#### [Yazı]
+--

4 Eylül 2010 Cumartesi

Arnold Jacob "Red" Auerbach (1917-2006)

Sanırım 2006'nın bir zamanından beri iyi kötü bazı yerlerde pek çok yazı yazma şansım oldu ama ne yazık ki kendi yazılarını arşivleme konusunda yüzüne bakılmayacak bir adam olduğum için, bugün çoğunu ancak sakladığım dergilerden yeniden okuyabiliyorum. Geçenlerde bilgisayarın derinlerinde fink atarken o günler Fanatik Basket'e yazdığım bir yazıya rastladım. Red Auerbach'ın ölümü üzerine yazdığım... Gönül isterdi ki NBA Türkiye'ye yazdıklarıma da bir yerde rastlayayım ama onlar için başka bir takla atmam gerekecek galiba. O vakte kadar ben de bu yazıyı arşiv niyetine buraya atayım...

+--

#### [Veri Satırları]

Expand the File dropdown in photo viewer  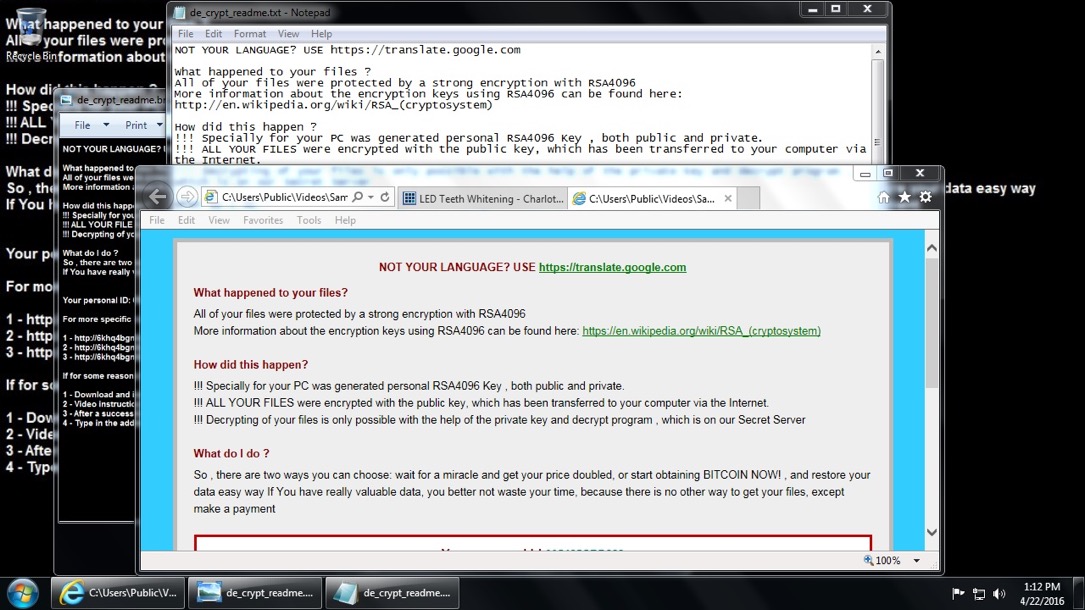coord(88,125)
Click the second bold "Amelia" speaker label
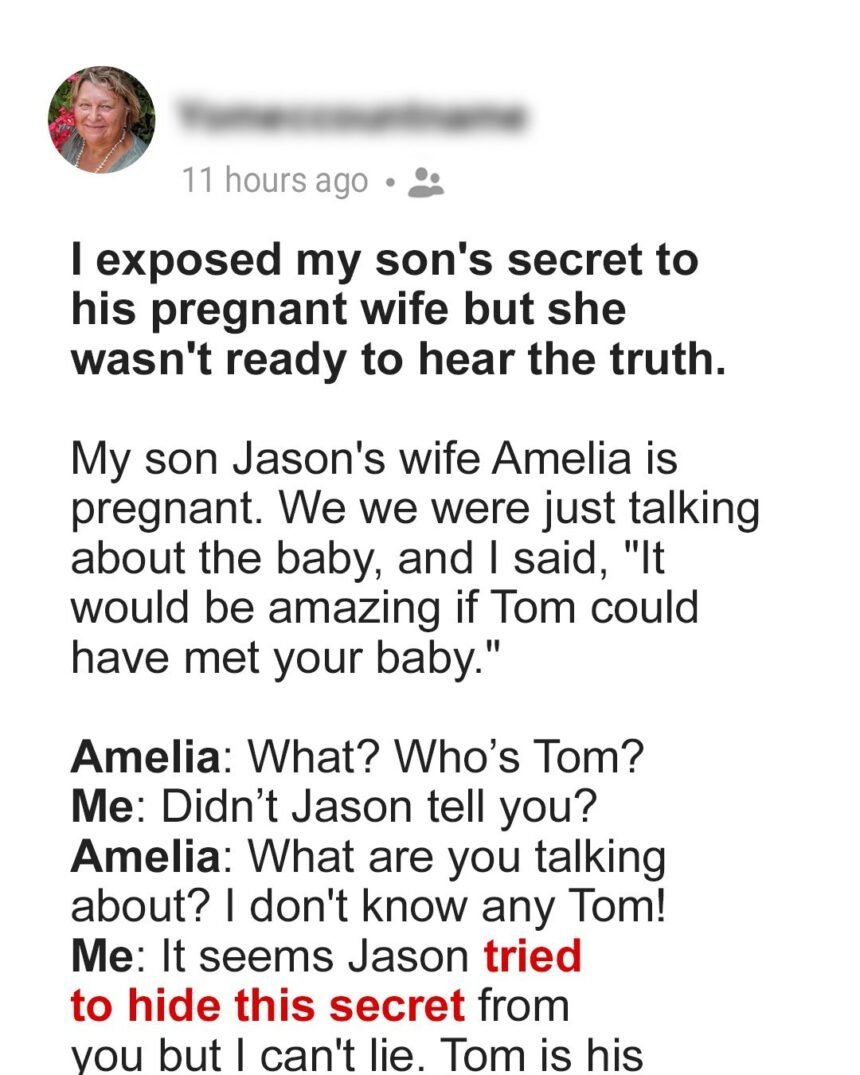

+--

#### [Alıştırma]
Red Auerbach yazısının tamamını hiçbir yerine dokunmadan olduğu gibi geri ver. Bu malzemenin yazıyla hiçbir ilgisi yok.

#### [Tamamlanan İş]
4 Eylül 2010 Cumartesi

Arnold Jacob "Red" Auerbach (1917-2006)

Sanırım 2006'nın bir zamanından beri iyi kötü bazı yerlerde pek çok yazı yazma şansım oldu ama ne yazık ki kendi yazılarını arşivleme konusunda yüzüne bakılmayacak bir adam olduğum için, bugün çoğunu ancak sakladığım dergilerden yeniden okuyabiliyorum. Geçenlerde bilgisayarın derinlerinde fink atarken o günler Fanatik Basket'e yazdığım bir yazıya rastladım. Red Auerbach'ın ölümü üzerine yazdığım... Gönül isterdi ki NBA Türkiye'ye yazdıklarıma da bir yerde rastlayayım ama onlar için başka bir takla atmam gerekecek galiba. O vakte kadar ben de bu yazıyı arşiv niyetine buraya atayım...